In the age of the internet many people have come to expect instant gratification. So when things end up taking longer than we are used to, we get anxious and very often upset. Such is the case with doing taxes. In the not too distant past one was expected to fill out some long complicated forms, mail them in, and wait several weeks for a check to be returned in the mail. However, now the tax return can be e-filed, and the refund direct deposited to a bank account within a matter of days. When H&R Block had a review snag that caused a good portion of their returns to be delayed, there was a justifiable uproar.
Out of about 6.6 million people who used a form 8863, the form that is used to claim the American Opportunity Tax Credit and the Lifetime Learning Credit (both are credits for higher education costs), 10% have experienced delays in their returns. The snag occurred when the software was not completing certain boxes on the form, thus required further reviews of the tax return. While it only affected returns filed during the third week of February; that was the prime season for filing a tax return.
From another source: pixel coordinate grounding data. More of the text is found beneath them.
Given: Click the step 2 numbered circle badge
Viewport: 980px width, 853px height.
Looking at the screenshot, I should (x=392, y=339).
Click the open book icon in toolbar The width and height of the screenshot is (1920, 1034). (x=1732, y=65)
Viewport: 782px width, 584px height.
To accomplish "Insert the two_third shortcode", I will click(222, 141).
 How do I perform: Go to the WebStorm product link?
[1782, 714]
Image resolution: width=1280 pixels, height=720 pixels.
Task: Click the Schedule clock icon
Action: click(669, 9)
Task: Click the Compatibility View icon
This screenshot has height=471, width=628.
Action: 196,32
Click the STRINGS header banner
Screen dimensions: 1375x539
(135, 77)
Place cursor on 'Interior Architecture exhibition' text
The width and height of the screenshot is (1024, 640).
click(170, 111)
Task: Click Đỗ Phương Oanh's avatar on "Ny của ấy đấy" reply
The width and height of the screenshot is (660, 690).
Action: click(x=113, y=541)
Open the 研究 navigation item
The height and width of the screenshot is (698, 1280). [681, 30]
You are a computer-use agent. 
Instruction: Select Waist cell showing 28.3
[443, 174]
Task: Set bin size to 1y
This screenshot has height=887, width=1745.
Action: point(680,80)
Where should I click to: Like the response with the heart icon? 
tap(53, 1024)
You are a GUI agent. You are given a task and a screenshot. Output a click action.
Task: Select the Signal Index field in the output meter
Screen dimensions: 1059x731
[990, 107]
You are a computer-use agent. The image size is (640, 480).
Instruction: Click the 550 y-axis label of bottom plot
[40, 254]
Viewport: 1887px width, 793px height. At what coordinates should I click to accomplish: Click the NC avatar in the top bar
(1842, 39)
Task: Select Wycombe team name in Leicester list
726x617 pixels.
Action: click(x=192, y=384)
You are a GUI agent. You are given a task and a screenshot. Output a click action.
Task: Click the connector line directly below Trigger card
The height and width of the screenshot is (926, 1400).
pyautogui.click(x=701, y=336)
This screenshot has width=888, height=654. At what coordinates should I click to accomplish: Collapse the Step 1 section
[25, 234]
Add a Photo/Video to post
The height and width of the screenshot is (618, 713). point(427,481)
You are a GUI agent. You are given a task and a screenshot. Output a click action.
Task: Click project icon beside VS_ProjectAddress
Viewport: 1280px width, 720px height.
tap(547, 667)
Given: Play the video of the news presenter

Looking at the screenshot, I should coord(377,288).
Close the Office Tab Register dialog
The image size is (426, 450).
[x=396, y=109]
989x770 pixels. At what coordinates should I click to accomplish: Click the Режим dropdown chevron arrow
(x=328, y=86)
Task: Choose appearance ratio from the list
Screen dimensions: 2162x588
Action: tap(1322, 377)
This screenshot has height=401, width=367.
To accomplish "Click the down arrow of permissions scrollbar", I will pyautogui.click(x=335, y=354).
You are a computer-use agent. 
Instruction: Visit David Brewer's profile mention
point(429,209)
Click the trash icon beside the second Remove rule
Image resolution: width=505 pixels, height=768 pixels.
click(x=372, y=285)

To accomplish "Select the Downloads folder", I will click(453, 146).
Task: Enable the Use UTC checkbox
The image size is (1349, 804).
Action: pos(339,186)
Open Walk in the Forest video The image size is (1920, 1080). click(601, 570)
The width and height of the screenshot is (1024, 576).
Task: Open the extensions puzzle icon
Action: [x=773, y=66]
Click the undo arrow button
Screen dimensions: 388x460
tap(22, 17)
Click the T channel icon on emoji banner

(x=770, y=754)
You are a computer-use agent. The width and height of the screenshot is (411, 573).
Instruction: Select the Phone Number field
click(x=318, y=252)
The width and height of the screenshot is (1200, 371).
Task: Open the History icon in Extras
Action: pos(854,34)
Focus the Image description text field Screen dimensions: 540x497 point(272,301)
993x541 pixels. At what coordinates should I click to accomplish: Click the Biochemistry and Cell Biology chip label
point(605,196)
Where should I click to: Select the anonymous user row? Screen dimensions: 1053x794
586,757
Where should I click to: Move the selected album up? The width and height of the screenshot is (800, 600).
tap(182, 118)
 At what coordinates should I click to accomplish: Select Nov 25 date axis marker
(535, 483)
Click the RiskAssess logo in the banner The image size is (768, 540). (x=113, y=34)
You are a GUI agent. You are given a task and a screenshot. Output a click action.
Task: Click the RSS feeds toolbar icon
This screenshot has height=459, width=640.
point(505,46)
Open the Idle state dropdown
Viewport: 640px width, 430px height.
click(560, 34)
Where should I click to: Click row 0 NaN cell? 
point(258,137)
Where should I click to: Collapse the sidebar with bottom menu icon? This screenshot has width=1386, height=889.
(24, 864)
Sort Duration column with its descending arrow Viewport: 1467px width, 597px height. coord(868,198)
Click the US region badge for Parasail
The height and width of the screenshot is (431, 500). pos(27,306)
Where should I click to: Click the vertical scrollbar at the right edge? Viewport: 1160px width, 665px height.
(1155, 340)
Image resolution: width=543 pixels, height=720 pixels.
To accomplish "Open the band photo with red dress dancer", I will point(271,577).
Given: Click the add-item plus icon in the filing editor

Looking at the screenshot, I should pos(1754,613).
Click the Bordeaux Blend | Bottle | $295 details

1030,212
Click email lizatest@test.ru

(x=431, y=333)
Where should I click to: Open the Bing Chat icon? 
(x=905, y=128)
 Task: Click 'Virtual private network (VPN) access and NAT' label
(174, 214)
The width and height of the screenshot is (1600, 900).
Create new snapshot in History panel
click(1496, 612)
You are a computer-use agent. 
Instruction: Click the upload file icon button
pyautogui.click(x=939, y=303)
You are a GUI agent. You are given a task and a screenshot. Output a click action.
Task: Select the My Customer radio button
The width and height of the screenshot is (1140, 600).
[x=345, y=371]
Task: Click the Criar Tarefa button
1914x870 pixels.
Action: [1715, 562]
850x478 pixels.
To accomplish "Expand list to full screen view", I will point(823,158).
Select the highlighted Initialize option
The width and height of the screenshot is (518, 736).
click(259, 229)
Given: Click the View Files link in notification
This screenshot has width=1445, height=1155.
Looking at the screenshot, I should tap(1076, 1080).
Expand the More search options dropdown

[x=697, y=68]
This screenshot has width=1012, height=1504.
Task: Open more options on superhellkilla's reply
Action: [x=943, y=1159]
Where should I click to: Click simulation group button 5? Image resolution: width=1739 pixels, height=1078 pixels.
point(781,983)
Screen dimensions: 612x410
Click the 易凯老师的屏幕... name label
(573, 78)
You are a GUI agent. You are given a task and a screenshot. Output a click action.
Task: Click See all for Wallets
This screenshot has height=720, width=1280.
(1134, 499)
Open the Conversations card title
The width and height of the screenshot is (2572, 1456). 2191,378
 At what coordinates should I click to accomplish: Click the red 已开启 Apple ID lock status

These reviews have translated into delays that are lasting several weeks for many taxpayers.
Now not all of the returns that were delayed were filed by H&R Block. And the company is refusing to indicate how many of their customers were affected. However, based on the outrage expressed online, it does not seem as though any other companies are being blamed for the delay of over 600,000 tax returns. There are so many upset customers, that many are even demanding a return of their filing fees because of the inconvenience.
What is happening is that H&R Block is contacting each of the customers that have been affected, and they are working closely with the IRS to get the problem fixed. While both parties are aggressively finding a solution to the problem, the delays are still expected to last 4 to 6 weeks.
For many who are financially savvy the delay is just an inconvenience. But there are a lot of people who are relying on this tax return so they can meet their living expenses, pay down debt, and complete their FAFSA forms. There are those who will end up needing a payday or tax return loan and will unnecessarily have to pay extra interest charges on money they fully expected to be in their account by now.
The impact on H&R Block could have a more rippling effect. Even if they decided to refund the filing fees for those customers that were impacted, they will still be pulling a healthy profit this year. What will hurt them more is the damage to their reputation, and we will not see that until tax time next year. What they have on their side is that humans tend to be very forgetful, and by this time next year they may have forgotten the entire incident.
If you were affected by the delay, there is not much that you can do. You can vent your frustrations by joining the Facebook page for customers demanding a return of filing fees. Or you can call the company and find out what they plan to do to reimburse their clients. Other than that you must wait and check the “Where’s My Refund” section of the IRS website. In the meantime, you can fill out your FAFSA with the expected numbers, and go back later to correct them when you do get your return.